The NY Daily News has an interesting defense of the fat tax in yesterday's paper from Linda Fried of the Mailman School of Public Health-and is a testament to why public health advocates, like small children and fire, should be kept away from policy making: "Given high rates of obesity (about 60% of New Yorkers are overweight or obese) and diabetes (which afflicts more than a million people in New York City alone), this would seem a logical proposal: one that reduces consumption of sugared drinks, a leading culprit in these conditions, and raises much-needed resources for health care, disease prevention and education."
Well, one woman's logic is...But Fried goes on to explain just why the proposal makes so much sense-from the standpoint of public health ideology: "Does the soda tax pass the public health test? It depends on three key questions. First, to what extent will this tax actually change the drinking habits of New Yorkers, rather than simply making bad habits more expensive? The answer: Studies estimate that a tax of this size will reduce consumption by 10%, and that's a significant start."
Ah, the old, "studies estimate," gambit-but there is no current evidence that indicates with any degree of certainty that there will be this kind of cause and effect relationship between the tax and behavior. And in our experience, when the folks fail to act like Pavlov's dog, the government simply ups the ante-and raises the tax even further, But this template has even more ominous implications.

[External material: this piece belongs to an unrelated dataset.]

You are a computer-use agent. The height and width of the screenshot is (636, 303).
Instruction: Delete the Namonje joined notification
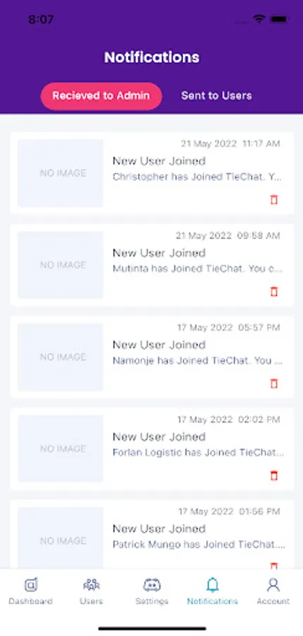(274, 383)
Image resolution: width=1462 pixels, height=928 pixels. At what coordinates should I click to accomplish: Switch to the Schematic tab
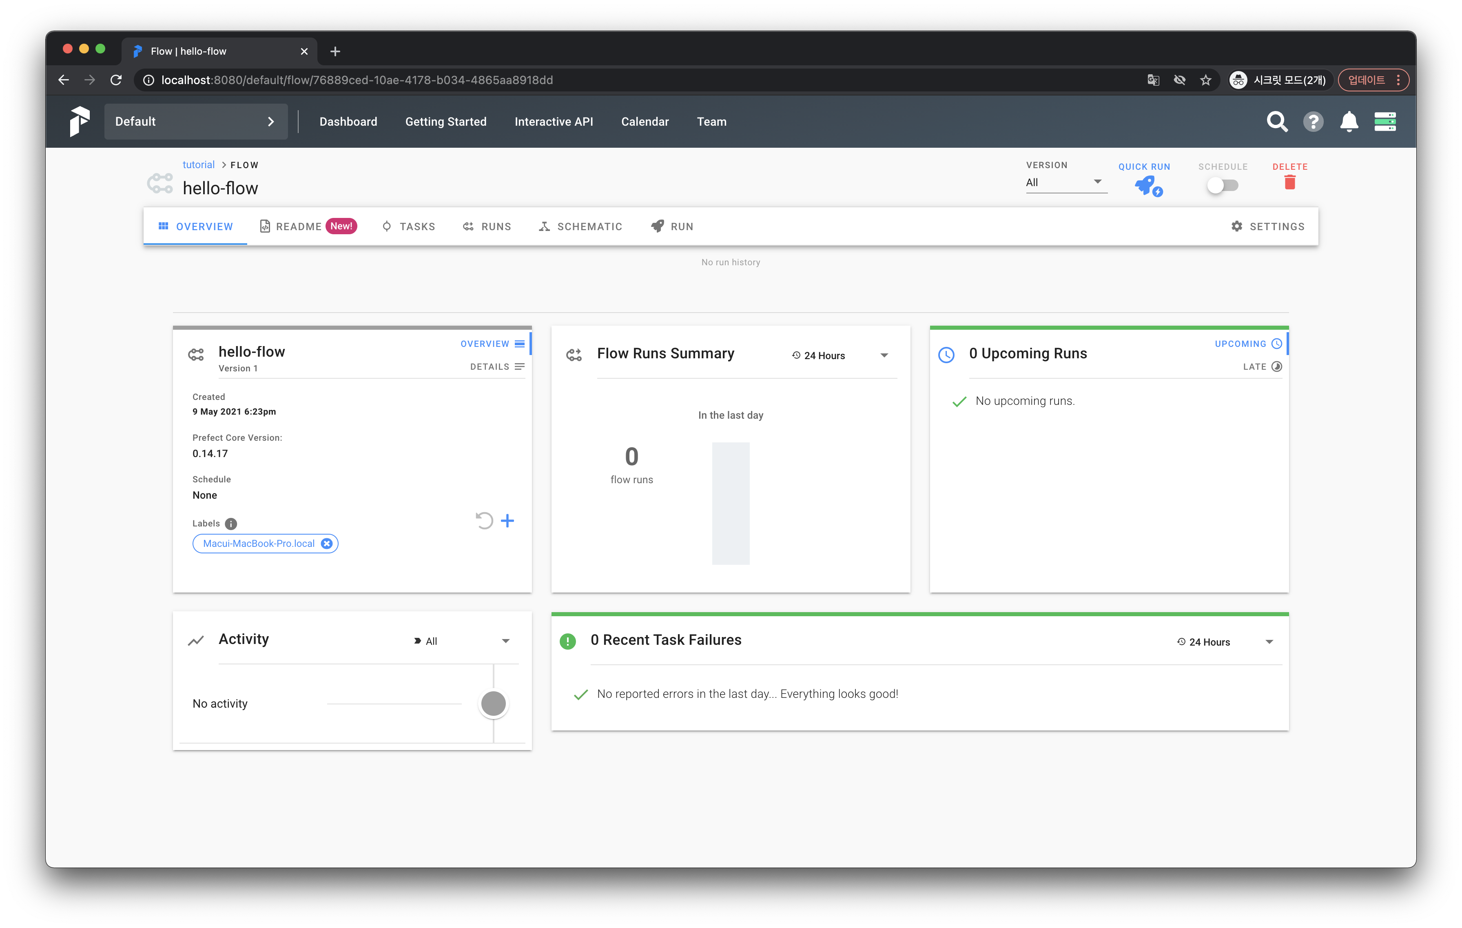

That's because this public health mentality-once it has the government wind at its sails-will certainly not stop with sugar; fat and salt will be the next items on the menu. And Fried's world view isn't hard to decipher: "Influencing these kinds of behaviors may seem to be a goal that should be beyond government concern. But our nation has an urgent need to control health care costs. The best way to do that, without reducing health care services, is to prevent illness. Obesity is often a preventable condition, and diabetes, as well as heart disease and other illnesses, is directly linked to it."
We like that turn of phrase about the role of government, individual behavior and public health: "...may seem to be a goal that should be beyond government concern." But in the public health Weltanschauung there is literally no individual behavior that is beyond the purview of government meddling.
But Fried, not content to dog paddle in the shallow end of the pool, goes on to butterfly in the deep water with the following stretch: "Second, will the proposed bill help public health sufficiently, if some of the funding winds up going to education? The answer to this is absolutely yes. The quality of education not only prepares our children and young adults to be successful and productive citizens, but it is a key predictor in how healthy they will be in their longer lives."
And if some of the funds go to public safety than that's good for health as well. But what if some of the funds are directed-since all money is fungible-to a corrupt member item? The Fried argument is a a classic example of Reductio ad Absurdum reasoning (if that's true than I'm a monkey's uncle)-and underscores the progressive belief that any money that the government is able to con out of the public is in the public's interest.
Fried, however, elides the possibility that this kind of tax policy writ large will have an unhealthy impact on the economies of neighborhoods where the products in question are distributed and sold. Memo to Fried: Employment is also in the interest of public health because people with jobs...well, you get the picture.
And one other important point that underscores the philosophical fragility of Fried's advocacy. In our view, it is inherently healthy for individuals to be in full charge of how they live their lives. And the corollary of this position, is that when folks are dictated to by tax policies designed to control behavior, they are unable to live their own lives to the fullest and healthiest extent.
So, the public health meddlers need to be told to back off of their intrinsic ideological impulse to coerce. It is a dangerous slippery slope, one that leads to the kind of soft tyranny predicted by Tocqueville-an unhealthy, less democratic, and less productive society where public health managers will all be employed dispensing Soma to comatose subjects.